WHAT YOU HAVE TO DO:
Copy exactly, and only, the lines that start at the line containing "You are a computer-use" and end at the last line of the material below.

DATA UNDER STUDY:
╭──

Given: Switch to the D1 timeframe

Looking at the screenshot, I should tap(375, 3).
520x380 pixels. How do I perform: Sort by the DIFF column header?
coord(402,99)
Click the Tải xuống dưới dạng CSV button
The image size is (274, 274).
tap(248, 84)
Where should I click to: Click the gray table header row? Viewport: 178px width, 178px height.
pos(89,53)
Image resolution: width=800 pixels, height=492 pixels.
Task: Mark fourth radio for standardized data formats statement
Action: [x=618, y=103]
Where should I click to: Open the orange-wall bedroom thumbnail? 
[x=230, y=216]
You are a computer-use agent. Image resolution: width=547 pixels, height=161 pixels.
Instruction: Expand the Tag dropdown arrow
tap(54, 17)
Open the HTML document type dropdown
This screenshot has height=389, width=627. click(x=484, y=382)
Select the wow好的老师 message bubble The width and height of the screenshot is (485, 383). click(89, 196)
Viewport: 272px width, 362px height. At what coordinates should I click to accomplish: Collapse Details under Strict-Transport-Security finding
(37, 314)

╰──

REPLY TO THE TASK:
You are a computer-use agent. Image resolution: width=547 pixels, height=161 pixels.
Instruction: Expand the Tag dropdown arrow
tap(54, 17)
Open the HTML document type dropdown
This screenshot has height=389, width=627. click(x=484, y=382)
Select the wow好的老师 message bubble The width and height of the screenshot is (485, 383). click(89, 196)
Viewport: 272px width, 362px height. At what coordinates should I click to accomplish: Collapse Details under Strict-Transport-Security finding
(37, 314)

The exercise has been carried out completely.